4.             Feibleman memandang teknologi sebagai perte­ngahan antara "ilmu murni" dan "ilmu terapan", atau merujuk pada makna teknologi sebagai "keahlian" (skill).
5.             Menggunakan makna yang lebih dekat dan asli, Layton memahami teknologi sebagai pengetahuan.
6.             Sedangkan Karl Mark menggunakan istilah "tekno­logi" dalam tiga makna yang berbeda, yakni sebagai "alai kerja", "pengajaran praktis dari sekolah industrial", dan "ilmu tentang tek­nik".[11]

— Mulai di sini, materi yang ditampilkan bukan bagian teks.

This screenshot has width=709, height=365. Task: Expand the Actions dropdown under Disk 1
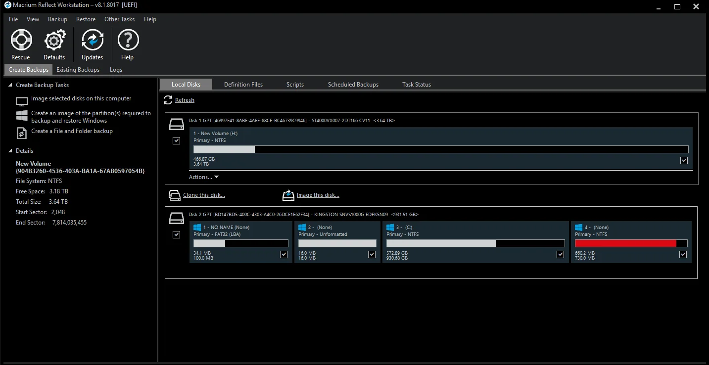point(203,177)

Dari berbagai definisi di atas, dapat penulis simpulkan bahwa terdapat beberapa pendapat, yaitu: Pertama, tek­nologi bukan ilmu, melainkan penerapan ilmu. Kedua, teknologi merupakan ilmu, yang dirumuskan dalam kaitan dengan aspek eksternal, yaitu industri, dan aspek internal yang dikaitkan dengan objek material "ilmu" maupun aspek "murni-terapan". Dan ketiga, teknologi merupakan "keahlian" yang terkait dengan realitas kehi­dupan sehari-hari.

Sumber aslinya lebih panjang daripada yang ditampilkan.